Dimanche 7 novembre 2010 - 32e dimanche C

Assez ! Parfois il faut savoir dire stop.

2 Martyrs d’Israël 7,1-2.9-14 - Psaume 16,1.3.5-6.8.15 - 2 Thessaloniciens 2,16 à 3,15 - Luc 20,27-38
dimanche 7 novembre 2010.
 

Par exemple : « C’en est trop, nous sommes rassasiés du rire des satisfaits, du mépris des orgueilleux ! » (Psaume 122)

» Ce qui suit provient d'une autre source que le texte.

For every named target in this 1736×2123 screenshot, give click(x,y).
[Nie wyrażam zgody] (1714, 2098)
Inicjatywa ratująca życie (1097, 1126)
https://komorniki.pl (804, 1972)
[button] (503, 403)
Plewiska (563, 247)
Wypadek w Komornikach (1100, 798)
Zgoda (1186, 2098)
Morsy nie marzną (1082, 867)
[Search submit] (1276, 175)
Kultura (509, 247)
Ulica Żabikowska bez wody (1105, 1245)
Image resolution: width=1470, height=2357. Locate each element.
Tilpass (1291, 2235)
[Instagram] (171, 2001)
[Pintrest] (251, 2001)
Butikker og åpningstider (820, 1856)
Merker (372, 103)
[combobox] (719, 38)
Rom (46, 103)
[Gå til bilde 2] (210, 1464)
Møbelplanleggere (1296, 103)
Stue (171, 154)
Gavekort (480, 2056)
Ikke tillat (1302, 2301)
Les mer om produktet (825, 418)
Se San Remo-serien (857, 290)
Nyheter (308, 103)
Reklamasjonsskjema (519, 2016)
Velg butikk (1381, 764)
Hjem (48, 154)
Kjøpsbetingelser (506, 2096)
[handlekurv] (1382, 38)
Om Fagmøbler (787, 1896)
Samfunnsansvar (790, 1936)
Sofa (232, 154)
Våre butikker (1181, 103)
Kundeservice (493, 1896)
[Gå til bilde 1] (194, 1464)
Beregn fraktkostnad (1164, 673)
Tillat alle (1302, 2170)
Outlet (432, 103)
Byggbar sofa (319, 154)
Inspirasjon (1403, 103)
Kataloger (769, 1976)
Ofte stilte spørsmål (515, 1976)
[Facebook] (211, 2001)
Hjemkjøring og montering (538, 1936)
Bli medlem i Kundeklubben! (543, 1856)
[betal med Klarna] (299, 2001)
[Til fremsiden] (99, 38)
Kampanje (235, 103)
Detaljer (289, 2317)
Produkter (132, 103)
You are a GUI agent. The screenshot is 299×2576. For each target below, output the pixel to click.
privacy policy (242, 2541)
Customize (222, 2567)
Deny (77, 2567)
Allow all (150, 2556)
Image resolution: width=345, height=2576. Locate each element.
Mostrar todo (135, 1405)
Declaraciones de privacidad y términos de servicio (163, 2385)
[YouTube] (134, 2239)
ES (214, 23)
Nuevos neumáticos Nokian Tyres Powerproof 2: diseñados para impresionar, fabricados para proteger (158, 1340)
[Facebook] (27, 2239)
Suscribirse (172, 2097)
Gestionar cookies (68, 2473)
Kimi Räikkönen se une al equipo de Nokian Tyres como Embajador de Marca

Les sadducéens étaient riches, nobles et influents. Ils avaient tout pour être satisfaits. Cela explique leur insensibilité manifeste dans la question qu’ils posent à Jésus.

Les riches ne sont pas forcément insensibles, mes amis, mais c’est un risque. Quand vous avez tout ce que vous voulez, les affaires de misère vous semblent lointaines et abstraites.

L’histoire de la veuve des sept frères, ils s’en moquent. Pourtant, elle est tragique. La liturgie la rapproche aujourd’hui de cette femme qui voit ses sept fils mourir sous la torture. Là, il n’y a pas de quoi rire, n’est-ce pas ? Mais pour qui sait ce que signifie le drame de la stérilité, le sort de ceux qui meurent sans enfants n’est pas plus amusant.

C’est pourquoi le Seigneur prend la peine de répondre avec soin. D’abord, avez-vous remarqué l’expression : « Ceux qui ont été jugés dignes d’avoir part au monde à venir » ? C’est une menace à peine voilée pour ses interlocuteurs, car elle rappelle le : « Mais malheureux, vous les riches, vous avez déjà votre consolation » des Béatitudes dans le même évangile de saint Luc.

Ensuite, Jésus démonte leur argument : il n’aurait de pertinence que dans la perspective d’une résurrection qui ne serait qu’un retour à la vie et non l’entrée dans une vie nouvelle avec Dieu. Enfin et surtout, le Christ montre que les Écritures dès le Pentateuque, reconnu même par les sadducéens comme parole de Dieu, suggèrent la volonté de Dieu de ne pas abandonner les siens à la mort.

En somme, mes frères, nous entendons le Seigneur répondre au cri de ceux qui l’invoquent : « Pitié pour nous, nous sommes rassasiés de mépris ! » Or, n’y a-t-il pas lieu pour nous aujourd’hui encore de crier vers le Seigneur ou de prêter notre voix à sa réponse ?

Si l’on entre dans nos églises pour nous prendre en otages, nous lapider ou nous massacrer, ne devons-nous pas déclarer : « C’en est trop ! » ? Et même, n’attendons pas qu’on en arrive là pour crier : « Assez ! » Nous devons penser aux plus faibles et aux plus exposés d’entre nous, frères, nous sommes responsables de leur protection.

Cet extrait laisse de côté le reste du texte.